═════ Dataset content ═════

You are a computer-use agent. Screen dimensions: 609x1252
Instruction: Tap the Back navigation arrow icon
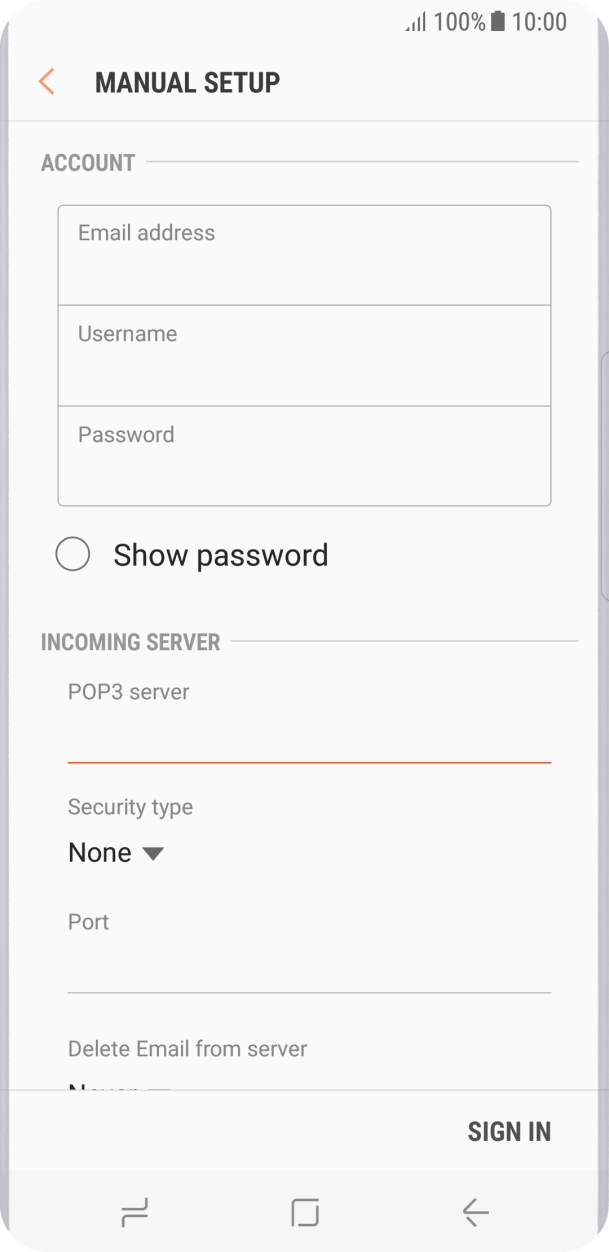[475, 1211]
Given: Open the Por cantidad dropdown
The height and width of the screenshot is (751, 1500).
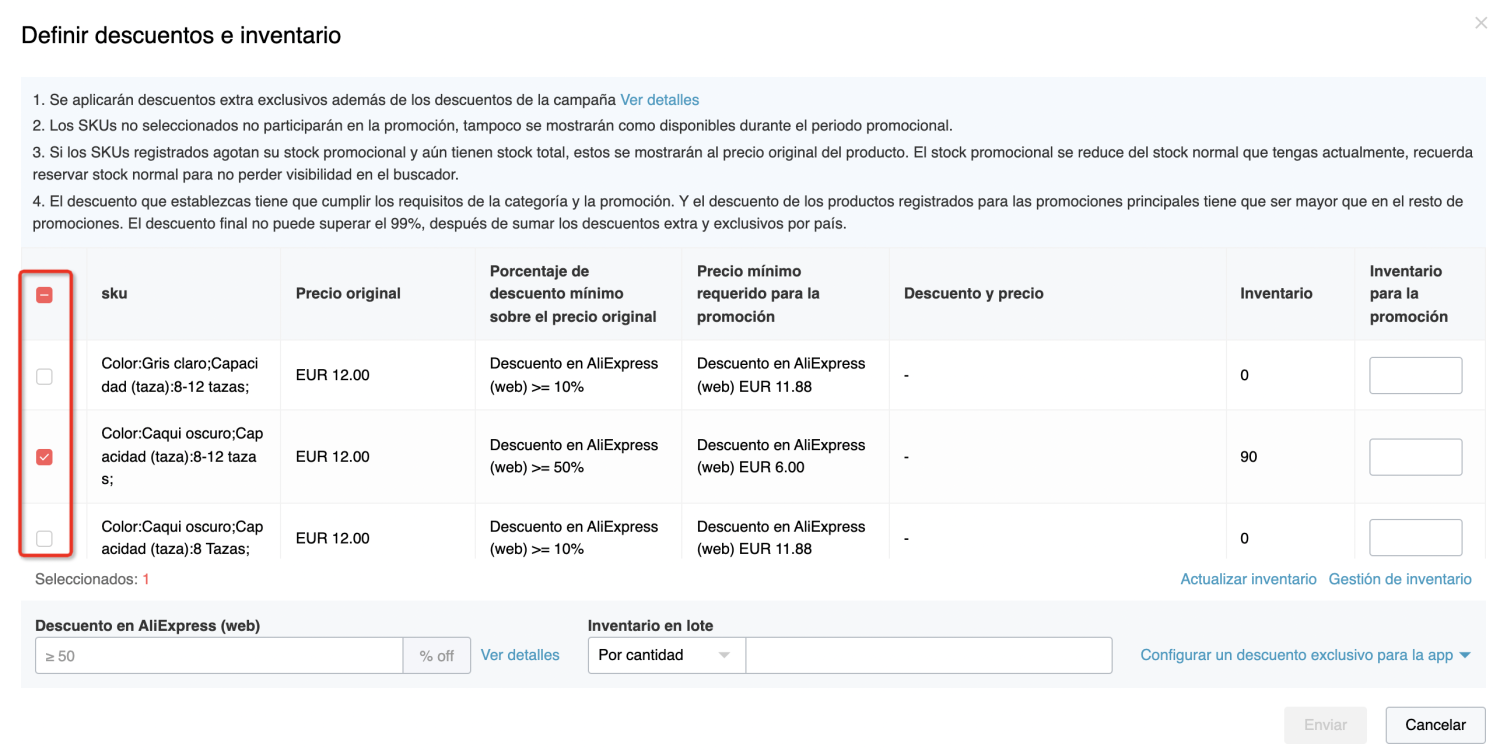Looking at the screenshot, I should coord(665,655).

═════

Exercise prompt = Your task is to retype all the entries exactly and leave out any pictures.

Answer for the task =
You are a computer-use agent. Screen dimensions: 609x1252
Instruction: Tap the Back navigation arrow icon
[475, 1211]
Given: Open the Por cantidad dropdown
The height and width of the screenshot is (751, 1500).
Looking at the screenshot, I should coord(665,655).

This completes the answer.